Our November 24, 2020 Patient Safety Tip of
the Week “Specimen
Management” discussed the AORN
“Guideline on specimen management”. A new AORN Journal article discusses
the guideline recommendations for intraoperative team communication, transfer
from the sterile field, containment, transport, and quality (Link 2021).
Multiple steps are involved in management of OR specimens. Link
notes that perioperative personnel prepare for specimen collection, review the
surgeon’s orders, and then handle, contain, label, and transport the specimen. She
further notes there are multiple specimen handovers, involving numerous individuals
(eg, surgeon, scrub person, RN circulator, relief
personnel, transporter, pathology laboratory personnel).

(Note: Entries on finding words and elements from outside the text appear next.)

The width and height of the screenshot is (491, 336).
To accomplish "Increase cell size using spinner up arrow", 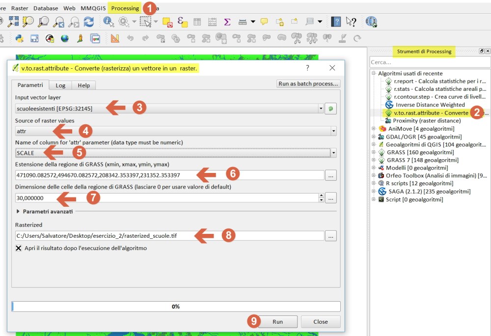I will [x=321, y=196].
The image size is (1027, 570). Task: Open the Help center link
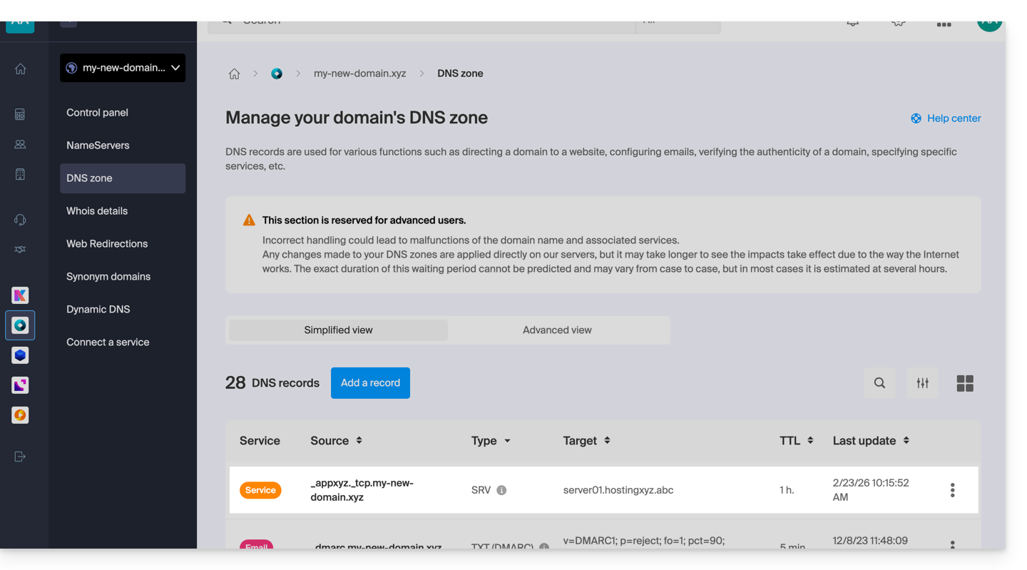click(x=946, y=118)
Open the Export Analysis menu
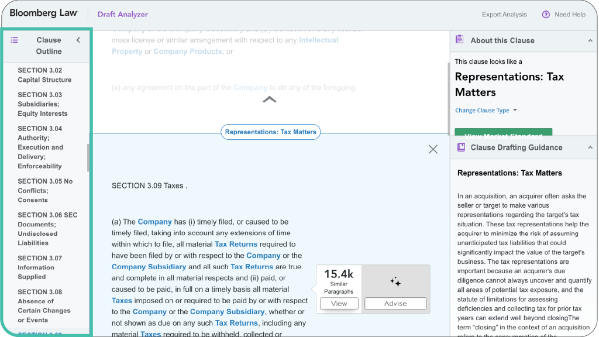The width and height of the screenshot is (599, 337). [504, 14]
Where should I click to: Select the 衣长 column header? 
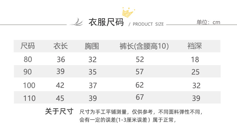(61, 46)
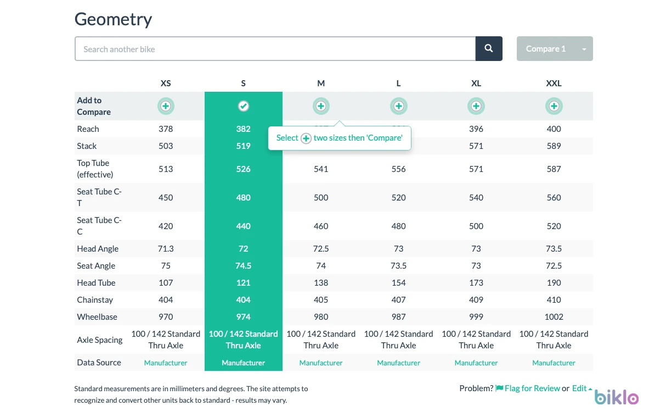Image resolution: width=649 pixels, height=411 pixels.
Task: Click the biklo logo
Action: [616, 397]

Intraoperative team communication plays an important role
in preventing specimen errors. Link notes that communication failures during the
handover process involving relief personnel in the OR can contribute to
specimen management errors,
One of our recommendations is echoed by the AORN guideline: during the preprocedural briefing (aka the “preop huddle”), the perioperative team discuss any specimens that the surgeon plans to obtain during the procedure. Remember, we have also recommended that your surgical booking forms include a checkbox indicating whether surgical specimens are expected.
When there is a handover (eg.
relief personnel coming on), AORN recommends the handover review specimens that
are anticipated but not yet excised, and the name, type, and location of
surgical specimens that are on the sterile field, in the room, or have been sent
to pathology laboratory. AORN suggests that read-back
be used during that handover.
While we agree discussion of specimens should be part of the
post-procedure debriefing, we think an important step may be missed. We’ve seen
cases where one or more of multiple specimens get tossed into a waste basket or
get lost in a body cavity. Hence, we recommend that a “specimen count”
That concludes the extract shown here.